• [Tâche 1] Redonnez intégralement le texte sur les gnambros, sans en modifier un seul mot.

• [Source]
----------------------------------------

Gnambros : Le dernier virage ?

Groupe de syndicats du secteur de transport, appelés « gnambros », la présence des chargeurs illégaux dans les gares routières n’a jamais été autant décriée. Courant juillet, des batailles rangées entre eux à Koumassi avaient conduit les municipalités à fermer certaines gares de cette commune. L’assassinat fin août d’un gendarme dans la commune de Yopougon a soulevé une vague d’indignation et amené les autorités à prendre des mesures. Ce n’est pas la première fois que les gnambros sont traqués. Depuis longtemps, les autorités en charge du transport et de la sécurité dans la ville d’Abidjan multiplient les tentatives pour assainir ce milieu, en vain. Cette fois sera-t-elle la bonne ?

----------------------------------------

• [Enregistrements à traiter]
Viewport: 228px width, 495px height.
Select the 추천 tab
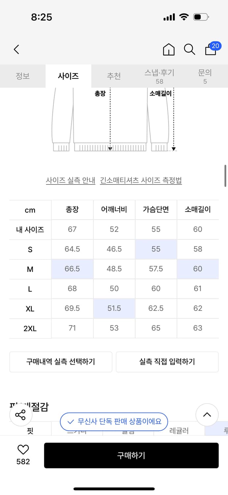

----------------------------------------

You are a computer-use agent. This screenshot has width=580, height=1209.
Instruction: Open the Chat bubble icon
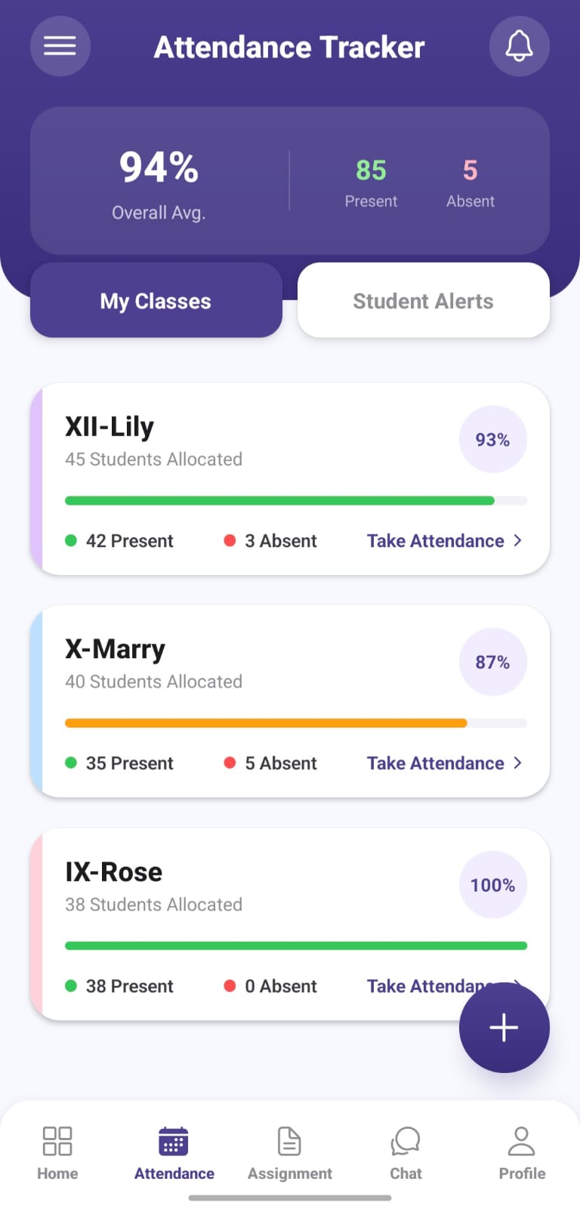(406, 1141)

----------------------------------------

• [Tâche 2] Transcrivez à l'identique, et uniquement, les lignes des enregistrements en commençant par celle qui contient « You are a computer-use » et en terminant par celle qui contient « (406, 1141) », ces deux lignes comprises. Omettez les images dans votre réponse.

• [Réponse attendue 1]
Gnambros : Le dernier virage ?

Groupe de syndicats du secteur de transport, appelés « gnambros », la présence des chargeurs illégaux dans les gares routières n’a jamais été autant décriée. Courant juillet, des batailles rangées entre eux à Koumassi avaient conduit les municipalités à fermer certaines gares de cette commune. L’assassinat fin août d’un gendarme dans la commune de Yopougon a soulevé une vague d’indignation et amené les autorités à prendre des mesures. Ce n’est pas la première fois que les gnambros sont traqués. Depuis longtemps, les autorités en charge du transport et de la sécurité dans la ville d’Abidjan multiplient les tentatives pour assainir ce milieu, en vain. Cette fois sera-t-elle la bonne ?

• [Réponse attendue 2]
You are a computer-use agent. This screenshot has width=580, height=1209.
Instruction: Open the Chat bubble icon
(406, 1141)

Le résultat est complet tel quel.